The opinion of the court was delivered by: SPRIZZO
Plaintiff Amerada Hess Corporation ("AHC") commenced this civil action under the admiralty and maritime jurisdiction of the United States
seeking to recover damages from defendant, Philtankers, Inc. for its failure to deliver 8,681 barrels of oil from an ocean shipment of 627,661 barrels, for which AHC was consignee and Philtankers, Inc. was carrier.
Defendant denies liability for non-delivery of the oil, disputes the amount not delivered and counterclaims for damages for demurrage and for costs allegedly incurred in cleaning its vessel to remove that portion of plaintiff's oil retained on board.
In 1976, Mitsui and Company (USA), Inc.
(the "Shipper") contracted with defendant by charter party agreement, Trial Exhibit 81 (Trial Exhibits are hereinafter referred to "Ex. "), to transport a cargo of Low Sulphur Waxy Residue oil ("LSWR") from Dumai, Indonesia to St. Croix, Philadelphia or New York, the port of delivery to be at the election of the consignee. Plaintiff became the consignee when it purchased a negotiable bill of lading for the cargo
from the Shipper, Ex. 1, pursuant to a contract of sale. Ex. 19.
Plaintiff exercised its right of election under the bill of lading and directed defendant's vessel to proceed to New York/Philadelphia. Deposition of Schmidt at 9-10, 16-18; Ex. 37. Although beset by mechanical difficulties aboard the S.S. Phillips Oklahoma while en route,
defendant complied with plaintiff's direction, Pre-Trial Order, Undisputed Facts No.'s 7 & 8. The cargo was discharged at three ports over a period of seven days between February 24, 1977 and March 3, 1977. Ex. 18. Upon completion of discharge operations at the last point of discharge, Port Reading, ullage measurements were taken by an independent surveyor employed for this purpose. The measurements revealed that 8,681 barrels of oil remained on board.

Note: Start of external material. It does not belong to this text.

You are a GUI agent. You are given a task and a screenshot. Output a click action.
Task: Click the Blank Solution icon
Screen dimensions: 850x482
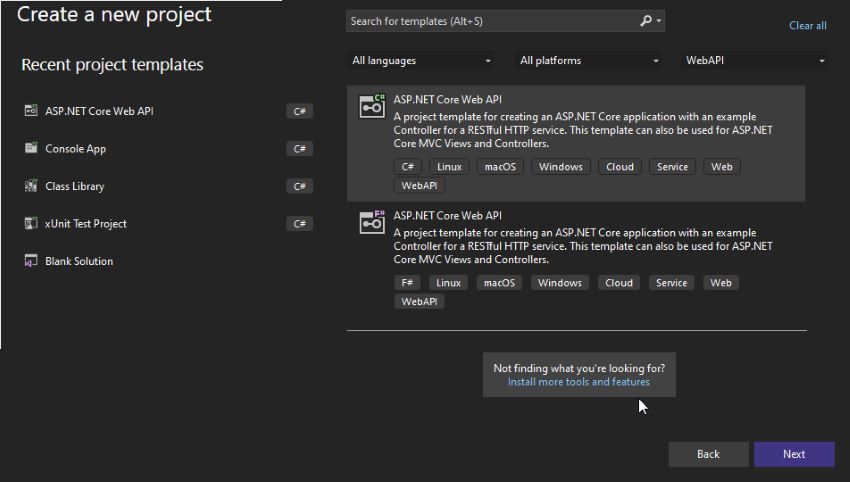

It is well settled that a cargo owner's prima facie case for recovery of the value of cargo is established upon a showing that the ocean carrier accepted for carriage goods described in a negotiable bill of lading as being in apparent good order and condition and subsequently failed to deliver them or delivered them in damaged condition. Baby Togs, Inc. v. S.S. American Ming, 1975 A.M.C. 2012, 2016 (S.D.N.Y. 1975). Since defendant executed the bill of lading attesting to the receipt in good order and condition of 627,661 barrels of LSWR, and since the Court finds that 8,681 barrels of LSWR were not delivered,
the Court concludes that the plaintiff has established a prima facie case for recovery of the value of the undelivered cargo, which, based on a purchase price of $13.42 per barrel, Ex. 19, is $116,499.02.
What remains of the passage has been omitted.